* [TASK SET]:
A. In the disability services page, who is named as the Disability Advisor?
B. Render this sentence from the disability services page in Spanish: "The social model focuses on how people are disabled by the restrictions that exist within society, rather than by their impairment or condition."
C. Using the disability services page, explain in one to three sentences why the Academy draws on the social model of disability.

* [TEXT FOR ANALYSIS]:
This page explains the services and facilities we offer for disabled students and students with access requirements.
The Academy recognises that a diverse community of staff and students affords artistic, educational, social and organisational benefits. We are committed to promoting an environment which values diversity, and which identifies and removes barriers that prevent people from fulfilling their potential at the Academy.
Social Model of Disability
The Academy is informed by the ‘social model’ in its understanding of disability. The social model focuses on how people are disabled by the restrictions that exist within society, rather than by their impairment or condition.
The social model provides a framework that focuses on removing barriers and creating a more inclusive environment. By using the social model, the Academy strives to provide an inclusive environment for students, staff and visitors who use Academy facilities.
What is meant by the term ‘disability’?
The term ‘disability’ includes a wide range of impairments, medical conditions and mental health problems including:
- specific learning difficulties such as dyslexia, dyspraxia, attention deficit disorder (ADD) and attention deficit hyperactivity disorder (ADHD)
- social/communication impairments such as Asperger syndrome and autistic spectrum disorders
- sensory impairments, such as visual and hearing impairments
- mobility impairments
- long-term health conditions, such as diabetes
- ongoing medical conditions, such as multiple sclerosis
- a diagnosis of HIV, cancer or multiple sclerosis
- long-term mental health conditions
According to the Equality Act 2010 (S6), a person (P) has a disability if:
- P has a physical or mental impairment, and
- the impairment has a substantial and long-term adverse effect on P’s ability to carry out normal day-to-day activities
Disclosure and confidentiality
If you are planning to study or are already a student at the Academy and would like to discuss any issues relating to disability, you are welcome to contact the Disability Advisor, Sofia Ali and, when enrolled, your Head of Year (for undergraduates) or Tutor (for postgraduates).

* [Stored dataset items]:
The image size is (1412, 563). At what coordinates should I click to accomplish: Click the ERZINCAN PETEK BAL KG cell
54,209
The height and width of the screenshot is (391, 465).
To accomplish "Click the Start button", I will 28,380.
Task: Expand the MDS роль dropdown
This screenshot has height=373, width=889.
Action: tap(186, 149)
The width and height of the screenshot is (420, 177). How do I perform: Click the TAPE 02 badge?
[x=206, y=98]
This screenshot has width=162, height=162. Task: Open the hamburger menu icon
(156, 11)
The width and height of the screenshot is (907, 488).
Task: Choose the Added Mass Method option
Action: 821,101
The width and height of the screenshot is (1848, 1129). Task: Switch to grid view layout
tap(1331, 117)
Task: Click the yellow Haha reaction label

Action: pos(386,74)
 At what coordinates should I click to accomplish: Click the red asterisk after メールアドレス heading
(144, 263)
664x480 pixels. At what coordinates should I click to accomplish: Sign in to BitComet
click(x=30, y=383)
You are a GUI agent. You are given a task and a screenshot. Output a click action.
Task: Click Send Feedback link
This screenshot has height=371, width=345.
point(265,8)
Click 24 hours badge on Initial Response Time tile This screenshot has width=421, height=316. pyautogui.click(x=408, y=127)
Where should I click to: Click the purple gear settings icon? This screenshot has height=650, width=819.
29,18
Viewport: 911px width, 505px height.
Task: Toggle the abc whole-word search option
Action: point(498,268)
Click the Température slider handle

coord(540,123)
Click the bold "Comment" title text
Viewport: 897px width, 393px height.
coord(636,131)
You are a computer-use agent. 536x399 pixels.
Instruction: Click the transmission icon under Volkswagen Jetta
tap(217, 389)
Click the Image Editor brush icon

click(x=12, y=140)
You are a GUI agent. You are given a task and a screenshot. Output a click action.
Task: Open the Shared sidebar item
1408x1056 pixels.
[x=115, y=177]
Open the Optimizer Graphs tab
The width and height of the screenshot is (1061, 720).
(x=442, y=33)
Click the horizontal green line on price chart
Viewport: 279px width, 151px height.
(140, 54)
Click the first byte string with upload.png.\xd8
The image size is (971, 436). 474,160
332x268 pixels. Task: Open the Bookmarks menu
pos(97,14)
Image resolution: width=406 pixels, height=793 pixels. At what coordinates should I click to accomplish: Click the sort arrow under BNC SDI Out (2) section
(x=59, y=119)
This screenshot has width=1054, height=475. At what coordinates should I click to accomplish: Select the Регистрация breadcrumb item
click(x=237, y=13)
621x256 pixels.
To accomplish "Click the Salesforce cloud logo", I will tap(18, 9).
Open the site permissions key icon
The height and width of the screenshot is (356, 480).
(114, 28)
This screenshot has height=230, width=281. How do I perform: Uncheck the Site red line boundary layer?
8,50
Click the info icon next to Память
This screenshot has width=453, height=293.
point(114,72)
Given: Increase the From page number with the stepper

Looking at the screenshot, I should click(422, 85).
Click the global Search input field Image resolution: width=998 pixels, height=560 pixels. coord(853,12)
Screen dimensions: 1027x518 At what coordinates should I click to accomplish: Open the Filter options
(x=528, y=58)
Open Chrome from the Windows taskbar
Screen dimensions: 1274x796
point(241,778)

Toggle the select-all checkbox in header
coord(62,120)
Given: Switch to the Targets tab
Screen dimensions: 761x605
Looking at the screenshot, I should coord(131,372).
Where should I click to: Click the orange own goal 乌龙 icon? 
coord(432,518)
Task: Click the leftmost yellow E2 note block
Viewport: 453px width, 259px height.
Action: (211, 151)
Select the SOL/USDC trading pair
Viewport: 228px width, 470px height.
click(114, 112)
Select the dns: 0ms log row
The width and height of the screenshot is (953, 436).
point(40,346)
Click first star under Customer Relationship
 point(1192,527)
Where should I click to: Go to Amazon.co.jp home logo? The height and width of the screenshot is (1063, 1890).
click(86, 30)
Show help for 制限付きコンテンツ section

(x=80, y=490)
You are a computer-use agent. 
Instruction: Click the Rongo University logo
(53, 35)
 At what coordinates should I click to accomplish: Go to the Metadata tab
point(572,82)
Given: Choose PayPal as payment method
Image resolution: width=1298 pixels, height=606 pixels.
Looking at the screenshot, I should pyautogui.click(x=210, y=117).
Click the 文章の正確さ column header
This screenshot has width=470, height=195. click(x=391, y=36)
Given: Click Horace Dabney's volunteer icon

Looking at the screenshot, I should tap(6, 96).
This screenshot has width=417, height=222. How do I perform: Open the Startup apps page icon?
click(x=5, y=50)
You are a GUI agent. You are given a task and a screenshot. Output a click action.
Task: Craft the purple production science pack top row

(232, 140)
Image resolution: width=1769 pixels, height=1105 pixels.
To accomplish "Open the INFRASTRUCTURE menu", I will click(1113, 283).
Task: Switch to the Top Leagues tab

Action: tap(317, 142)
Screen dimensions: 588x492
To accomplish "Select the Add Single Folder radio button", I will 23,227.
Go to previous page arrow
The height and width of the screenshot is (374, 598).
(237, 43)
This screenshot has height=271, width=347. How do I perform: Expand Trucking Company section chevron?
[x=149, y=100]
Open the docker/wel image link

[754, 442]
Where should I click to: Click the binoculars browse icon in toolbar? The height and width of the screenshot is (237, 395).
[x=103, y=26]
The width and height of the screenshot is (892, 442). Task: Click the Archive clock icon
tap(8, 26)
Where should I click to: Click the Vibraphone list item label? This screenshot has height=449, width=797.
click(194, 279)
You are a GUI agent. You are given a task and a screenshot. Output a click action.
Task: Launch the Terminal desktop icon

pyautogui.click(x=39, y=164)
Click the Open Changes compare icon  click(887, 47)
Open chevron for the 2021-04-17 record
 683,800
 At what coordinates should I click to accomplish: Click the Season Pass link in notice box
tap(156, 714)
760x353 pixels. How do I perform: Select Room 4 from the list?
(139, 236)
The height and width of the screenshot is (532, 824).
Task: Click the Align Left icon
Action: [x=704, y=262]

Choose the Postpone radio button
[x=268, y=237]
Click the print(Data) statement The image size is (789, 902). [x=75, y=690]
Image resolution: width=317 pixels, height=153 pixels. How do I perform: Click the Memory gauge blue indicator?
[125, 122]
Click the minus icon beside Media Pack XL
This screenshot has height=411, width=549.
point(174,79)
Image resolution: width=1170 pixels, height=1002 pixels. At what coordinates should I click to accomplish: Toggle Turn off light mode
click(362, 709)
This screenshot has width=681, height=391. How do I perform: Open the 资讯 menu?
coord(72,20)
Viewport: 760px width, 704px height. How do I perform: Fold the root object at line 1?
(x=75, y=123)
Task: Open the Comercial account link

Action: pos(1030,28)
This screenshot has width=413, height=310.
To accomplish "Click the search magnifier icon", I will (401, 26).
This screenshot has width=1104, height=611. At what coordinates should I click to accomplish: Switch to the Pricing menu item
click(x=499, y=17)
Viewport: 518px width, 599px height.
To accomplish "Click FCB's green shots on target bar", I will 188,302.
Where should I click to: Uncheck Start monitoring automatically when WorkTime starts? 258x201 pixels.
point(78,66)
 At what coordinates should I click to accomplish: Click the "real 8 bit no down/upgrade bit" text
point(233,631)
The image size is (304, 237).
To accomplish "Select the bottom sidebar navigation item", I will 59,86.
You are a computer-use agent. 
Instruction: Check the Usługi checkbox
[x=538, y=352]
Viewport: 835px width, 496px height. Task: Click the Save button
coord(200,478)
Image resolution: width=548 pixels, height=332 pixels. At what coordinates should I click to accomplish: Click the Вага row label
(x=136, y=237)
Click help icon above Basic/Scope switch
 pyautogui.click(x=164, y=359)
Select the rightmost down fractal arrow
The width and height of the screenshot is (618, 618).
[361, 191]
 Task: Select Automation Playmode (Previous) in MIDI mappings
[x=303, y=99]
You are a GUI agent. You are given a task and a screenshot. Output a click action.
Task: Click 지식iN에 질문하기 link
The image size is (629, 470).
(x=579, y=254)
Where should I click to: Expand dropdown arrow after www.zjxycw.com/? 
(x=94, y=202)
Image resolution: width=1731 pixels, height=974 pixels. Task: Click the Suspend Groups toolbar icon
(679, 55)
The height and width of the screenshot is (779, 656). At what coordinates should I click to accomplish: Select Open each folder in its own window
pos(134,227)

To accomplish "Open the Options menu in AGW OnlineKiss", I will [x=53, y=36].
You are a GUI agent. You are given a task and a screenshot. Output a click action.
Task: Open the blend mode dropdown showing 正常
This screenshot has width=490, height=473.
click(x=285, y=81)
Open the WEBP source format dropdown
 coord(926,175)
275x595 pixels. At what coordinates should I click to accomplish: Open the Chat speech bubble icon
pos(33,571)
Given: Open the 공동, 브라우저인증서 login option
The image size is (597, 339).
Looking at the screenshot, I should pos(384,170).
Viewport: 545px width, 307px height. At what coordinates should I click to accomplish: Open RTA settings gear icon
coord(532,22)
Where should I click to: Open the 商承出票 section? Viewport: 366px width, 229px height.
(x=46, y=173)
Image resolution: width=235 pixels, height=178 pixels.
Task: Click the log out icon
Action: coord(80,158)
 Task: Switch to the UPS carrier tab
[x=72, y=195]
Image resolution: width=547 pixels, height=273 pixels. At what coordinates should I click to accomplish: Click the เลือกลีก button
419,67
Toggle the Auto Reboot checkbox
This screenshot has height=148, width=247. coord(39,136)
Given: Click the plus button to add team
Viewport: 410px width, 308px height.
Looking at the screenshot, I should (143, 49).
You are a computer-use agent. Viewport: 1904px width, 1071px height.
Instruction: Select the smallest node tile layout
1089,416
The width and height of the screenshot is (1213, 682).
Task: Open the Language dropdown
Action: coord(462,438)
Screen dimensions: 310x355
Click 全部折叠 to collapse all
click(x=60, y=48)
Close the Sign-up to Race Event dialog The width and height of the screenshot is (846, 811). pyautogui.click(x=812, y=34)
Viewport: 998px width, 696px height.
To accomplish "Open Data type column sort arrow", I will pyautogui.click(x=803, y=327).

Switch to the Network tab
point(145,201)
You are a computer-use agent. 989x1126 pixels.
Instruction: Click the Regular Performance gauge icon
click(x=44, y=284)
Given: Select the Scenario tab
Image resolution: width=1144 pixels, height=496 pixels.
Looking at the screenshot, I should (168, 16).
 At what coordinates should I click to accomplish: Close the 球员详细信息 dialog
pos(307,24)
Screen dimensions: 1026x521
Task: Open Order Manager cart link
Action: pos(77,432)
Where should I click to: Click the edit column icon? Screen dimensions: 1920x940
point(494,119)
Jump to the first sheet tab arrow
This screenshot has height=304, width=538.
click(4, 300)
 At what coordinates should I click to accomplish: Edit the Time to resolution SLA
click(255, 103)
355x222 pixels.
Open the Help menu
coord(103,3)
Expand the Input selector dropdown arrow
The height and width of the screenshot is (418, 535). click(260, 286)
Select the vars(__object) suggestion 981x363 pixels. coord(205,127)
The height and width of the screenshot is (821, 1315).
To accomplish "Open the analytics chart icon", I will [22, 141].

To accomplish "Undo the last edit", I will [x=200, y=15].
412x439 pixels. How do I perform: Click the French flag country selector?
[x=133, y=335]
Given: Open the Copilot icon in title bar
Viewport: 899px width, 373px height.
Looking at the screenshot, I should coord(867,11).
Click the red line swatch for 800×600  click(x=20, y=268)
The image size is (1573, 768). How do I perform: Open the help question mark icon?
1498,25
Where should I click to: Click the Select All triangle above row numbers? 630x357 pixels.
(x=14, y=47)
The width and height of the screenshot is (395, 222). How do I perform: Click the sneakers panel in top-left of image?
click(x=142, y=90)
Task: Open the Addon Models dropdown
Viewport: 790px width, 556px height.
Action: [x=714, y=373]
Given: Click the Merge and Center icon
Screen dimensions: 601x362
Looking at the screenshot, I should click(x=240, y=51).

* [ANSWER SET]:
A. Sofia Ali.

B. El modelo social se centra en cómo las personas se ven discapacitadas por las restricciones que existen en la sociedad, y no por su deficiencia o afección.

C. The social model offers a framework centered on removing barriers and creating a more inclusive environment. By using it, the Academy aims to provide an inclusive environment for the students, staff and visitors who use its facilities.